──────── Given data

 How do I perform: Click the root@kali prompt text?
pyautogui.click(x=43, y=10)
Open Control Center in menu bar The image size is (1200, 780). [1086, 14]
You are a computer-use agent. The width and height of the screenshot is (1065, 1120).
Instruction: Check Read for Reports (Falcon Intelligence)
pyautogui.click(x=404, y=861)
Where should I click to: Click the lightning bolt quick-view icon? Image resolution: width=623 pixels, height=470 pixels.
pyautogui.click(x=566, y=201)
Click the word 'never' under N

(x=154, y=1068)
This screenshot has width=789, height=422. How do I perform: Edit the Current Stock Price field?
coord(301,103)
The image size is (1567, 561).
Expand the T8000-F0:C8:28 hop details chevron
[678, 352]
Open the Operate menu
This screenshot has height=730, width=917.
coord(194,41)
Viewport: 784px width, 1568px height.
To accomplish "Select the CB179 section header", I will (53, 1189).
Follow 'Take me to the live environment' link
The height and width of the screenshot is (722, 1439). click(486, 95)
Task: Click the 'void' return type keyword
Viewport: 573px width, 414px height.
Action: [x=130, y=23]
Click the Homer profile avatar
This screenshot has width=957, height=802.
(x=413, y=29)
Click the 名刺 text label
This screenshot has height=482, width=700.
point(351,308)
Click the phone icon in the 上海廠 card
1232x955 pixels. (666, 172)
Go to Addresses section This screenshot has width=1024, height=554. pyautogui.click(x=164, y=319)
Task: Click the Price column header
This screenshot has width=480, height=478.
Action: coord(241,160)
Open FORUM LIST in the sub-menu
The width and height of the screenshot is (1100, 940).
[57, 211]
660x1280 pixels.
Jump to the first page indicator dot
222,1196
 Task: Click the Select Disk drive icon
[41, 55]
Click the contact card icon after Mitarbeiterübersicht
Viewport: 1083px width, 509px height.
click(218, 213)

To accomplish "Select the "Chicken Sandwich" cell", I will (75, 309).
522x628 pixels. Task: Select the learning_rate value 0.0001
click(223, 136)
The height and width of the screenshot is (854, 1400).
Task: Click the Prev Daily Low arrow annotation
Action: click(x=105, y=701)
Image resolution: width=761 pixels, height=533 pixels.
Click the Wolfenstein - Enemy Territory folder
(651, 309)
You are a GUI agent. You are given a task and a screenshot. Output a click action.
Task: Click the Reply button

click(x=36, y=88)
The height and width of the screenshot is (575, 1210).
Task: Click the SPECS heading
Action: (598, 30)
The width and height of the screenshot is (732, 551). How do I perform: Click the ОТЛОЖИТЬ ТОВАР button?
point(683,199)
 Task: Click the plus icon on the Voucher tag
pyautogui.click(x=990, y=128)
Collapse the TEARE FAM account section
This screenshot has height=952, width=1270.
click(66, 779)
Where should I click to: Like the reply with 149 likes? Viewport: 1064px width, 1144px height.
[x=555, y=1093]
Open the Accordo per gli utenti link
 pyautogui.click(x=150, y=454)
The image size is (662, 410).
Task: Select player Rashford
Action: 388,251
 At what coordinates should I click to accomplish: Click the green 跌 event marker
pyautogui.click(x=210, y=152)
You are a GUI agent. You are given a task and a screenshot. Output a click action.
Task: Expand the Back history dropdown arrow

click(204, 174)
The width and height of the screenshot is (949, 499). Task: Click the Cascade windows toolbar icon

────────────────

Work required: Would you copy, unchanged, the stretch of the records above that begins at the line containing "Click the word 'never' under N" and ends at the line containing "The image size is (1567, 561).", and only that?

Result for this exercise:
Click the word 'never' under N

(x=154, y=1068)
This screenshot has width=789, height=422. How do I perform: Edit the Current Stock Price field?
coord(301,103)
The image size is (1567, 561).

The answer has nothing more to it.